We adapted our guidelines for developing a daily writing practice from Writing as a Way of Healing: How Telling Our Stories Transforms Our Lives, a fascinating book by Louise DeSalvo, professor of English at Hunter and leader of a memoir workshop in the MFA Writing Program. (She also blogs at Writingalife’s Blog.) Anyone interested in writing as a means of exploring the self will find sound advice and much food for thought in this book. DeSalvo writes

This book is an invitation to engage with your writing process over time in a way that allows you to discover strength, power, wisdom, depth, energy, creativity, soulfulness, and wholeness. . . . to use the simple act of writing as a way of reimagining who you are or remembering who you were. To use writing to discover and fulfill your deepest desire. To accept pain, fear, uncertainty, strife. But to find, too, a place of safety, security, serenity, and joyfulness. To claim your voice, to tell your story. And to share the gift of your work with others and, so, enrich and deepen our understanding of the human condition.

These are not mere self-help bromides. DeSalvo draws on a growing body of evidence from research conducted by James W. Pennebaker and others that demonstrates the beneficial psychological and physiological effects of a specific kind of writing about disturbing or powerfully emotional events. According to DeSalvo, Pennebaker discovered that “to improve health, we must write detailed accounts, linking feelings with events [the emphasis is DeSalvo’s]. The more writing succeeds as narrative—by being detailed, organized, compelling, vivid, lucid—the more health and emotional benefits are derived from writing.” (Pennebaker’s Web page at the University of Texas, Austin, has an extensive bibliography of his research, with links to free downloadable files. Click on Publications. He is also the author of Opening Up: The Healing Power of Expressing Emotions.)

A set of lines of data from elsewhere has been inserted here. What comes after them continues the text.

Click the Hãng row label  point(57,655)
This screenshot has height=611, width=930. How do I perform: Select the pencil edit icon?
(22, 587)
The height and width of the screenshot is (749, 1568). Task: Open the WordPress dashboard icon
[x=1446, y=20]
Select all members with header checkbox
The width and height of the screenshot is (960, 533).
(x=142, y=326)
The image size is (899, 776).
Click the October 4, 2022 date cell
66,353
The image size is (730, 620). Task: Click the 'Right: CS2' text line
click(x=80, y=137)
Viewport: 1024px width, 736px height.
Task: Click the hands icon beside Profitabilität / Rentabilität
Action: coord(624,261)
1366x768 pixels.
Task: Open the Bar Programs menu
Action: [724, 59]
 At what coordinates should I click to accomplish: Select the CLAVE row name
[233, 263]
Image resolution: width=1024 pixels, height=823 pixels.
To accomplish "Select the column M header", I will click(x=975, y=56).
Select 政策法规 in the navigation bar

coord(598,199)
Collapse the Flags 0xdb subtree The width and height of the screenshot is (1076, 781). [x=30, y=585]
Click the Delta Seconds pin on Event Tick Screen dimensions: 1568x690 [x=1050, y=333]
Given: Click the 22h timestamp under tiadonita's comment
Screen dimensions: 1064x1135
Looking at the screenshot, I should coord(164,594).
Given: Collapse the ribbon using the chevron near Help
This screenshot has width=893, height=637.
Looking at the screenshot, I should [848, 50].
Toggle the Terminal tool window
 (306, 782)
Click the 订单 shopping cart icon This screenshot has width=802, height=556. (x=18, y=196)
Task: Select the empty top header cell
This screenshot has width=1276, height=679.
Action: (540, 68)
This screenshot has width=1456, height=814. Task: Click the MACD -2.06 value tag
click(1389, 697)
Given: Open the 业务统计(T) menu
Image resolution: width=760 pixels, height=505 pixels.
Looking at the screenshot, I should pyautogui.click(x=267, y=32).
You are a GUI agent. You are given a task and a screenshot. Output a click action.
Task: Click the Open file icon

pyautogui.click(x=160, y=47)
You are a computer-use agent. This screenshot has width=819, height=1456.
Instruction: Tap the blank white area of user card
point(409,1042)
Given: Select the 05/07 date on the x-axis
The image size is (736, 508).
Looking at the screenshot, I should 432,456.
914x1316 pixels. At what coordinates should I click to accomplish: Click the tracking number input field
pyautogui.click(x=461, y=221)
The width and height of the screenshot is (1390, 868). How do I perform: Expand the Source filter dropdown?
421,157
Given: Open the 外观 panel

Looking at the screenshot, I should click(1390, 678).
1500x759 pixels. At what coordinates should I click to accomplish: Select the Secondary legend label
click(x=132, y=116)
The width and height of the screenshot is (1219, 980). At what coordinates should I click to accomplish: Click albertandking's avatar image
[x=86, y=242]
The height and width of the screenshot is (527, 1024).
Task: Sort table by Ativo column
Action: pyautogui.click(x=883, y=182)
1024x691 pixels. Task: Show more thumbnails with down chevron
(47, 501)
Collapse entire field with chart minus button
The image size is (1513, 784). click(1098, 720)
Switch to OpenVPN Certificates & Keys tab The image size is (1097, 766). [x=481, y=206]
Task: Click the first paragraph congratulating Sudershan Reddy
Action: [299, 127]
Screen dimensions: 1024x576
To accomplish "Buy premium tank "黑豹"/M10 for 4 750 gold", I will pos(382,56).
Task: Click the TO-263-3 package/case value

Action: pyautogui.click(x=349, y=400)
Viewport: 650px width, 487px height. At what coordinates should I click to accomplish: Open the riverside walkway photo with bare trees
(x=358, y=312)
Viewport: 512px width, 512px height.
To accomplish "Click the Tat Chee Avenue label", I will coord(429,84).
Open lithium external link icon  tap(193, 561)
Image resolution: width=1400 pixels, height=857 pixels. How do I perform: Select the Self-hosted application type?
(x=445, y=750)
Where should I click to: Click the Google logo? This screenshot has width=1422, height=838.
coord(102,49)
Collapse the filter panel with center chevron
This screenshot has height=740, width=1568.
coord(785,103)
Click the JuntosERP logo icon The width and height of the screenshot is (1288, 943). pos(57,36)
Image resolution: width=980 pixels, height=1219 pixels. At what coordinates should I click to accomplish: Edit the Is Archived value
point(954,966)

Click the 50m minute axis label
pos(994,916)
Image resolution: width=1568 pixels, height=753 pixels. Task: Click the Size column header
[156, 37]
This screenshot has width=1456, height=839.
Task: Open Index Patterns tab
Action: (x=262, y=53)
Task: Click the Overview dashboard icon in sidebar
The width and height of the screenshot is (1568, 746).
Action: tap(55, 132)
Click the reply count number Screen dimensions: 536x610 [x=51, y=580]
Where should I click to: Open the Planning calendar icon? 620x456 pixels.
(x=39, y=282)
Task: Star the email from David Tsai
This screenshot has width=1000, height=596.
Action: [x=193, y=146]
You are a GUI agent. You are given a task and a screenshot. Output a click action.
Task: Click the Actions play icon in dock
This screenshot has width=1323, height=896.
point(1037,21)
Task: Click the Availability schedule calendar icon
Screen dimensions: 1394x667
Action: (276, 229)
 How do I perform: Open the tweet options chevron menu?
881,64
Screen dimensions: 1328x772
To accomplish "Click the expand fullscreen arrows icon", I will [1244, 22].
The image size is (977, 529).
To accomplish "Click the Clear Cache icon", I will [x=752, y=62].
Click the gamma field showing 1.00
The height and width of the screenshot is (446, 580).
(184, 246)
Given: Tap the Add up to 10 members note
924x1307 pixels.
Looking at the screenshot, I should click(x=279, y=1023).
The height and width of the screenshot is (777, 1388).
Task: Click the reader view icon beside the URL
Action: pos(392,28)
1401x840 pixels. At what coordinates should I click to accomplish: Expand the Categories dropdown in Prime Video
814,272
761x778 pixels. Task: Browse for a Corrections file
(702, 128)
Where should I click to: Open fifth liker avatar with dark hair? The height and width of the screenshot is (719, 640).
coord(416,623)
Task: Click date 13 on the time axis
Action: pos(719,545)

DeSalvo and others, such as Sara Baker, who facilitates what she calls Woven Dialog creative writing workshops with patients at the Loran Smith Center for Cancer Support in Atlanta, Georgia, and elsewhere, also note an important caveat: this kind of writing practice, especially at the beginning of the process, can stir up strong negative feelings, particularly among those who have experienced real trauma (for example, those who have survived cancer or violent abuse). It’s important not to push oneself too far; or, as Baker writes: “We must not use our work to retraumatize ourselves or put ourselves in danger.”

Baker encourages imaginative writing—using the tools of fiction and poetry to offer what she has called “an oblique route” that may give a survivor of trauma “more freedom to connect with emotional and often buried truths” than the more direct route of memoir would provide. (Sara Baker blogs at Word Medicine.)

At the first class meeting last week, students dove right into a guided writing exercise called “My Least-Favorite Patient or Colleague.” First, each of us made up a list of nouns or adjectives beginning with the letter ‘B’ that described the person we had in mind; then another list of words beginning with the letter ‘S’ that described how that person made us feel; and a third list, of verbs or verb phrases beginning with the letter ‘T,’ that described what we would like to do to or with that person. Then, based on this material, each of us wrote a simple “list poem”—that is, a poem in which each line begins with the same word or phrase (such as “I remember…”). The last line has to have a strong twist or surprise, something like the punch line of a joke. And to cap it off, the title of the poem is written last (and is often humorous or ironic in retrospect). You can imagine how this little exercise got the juices flowing.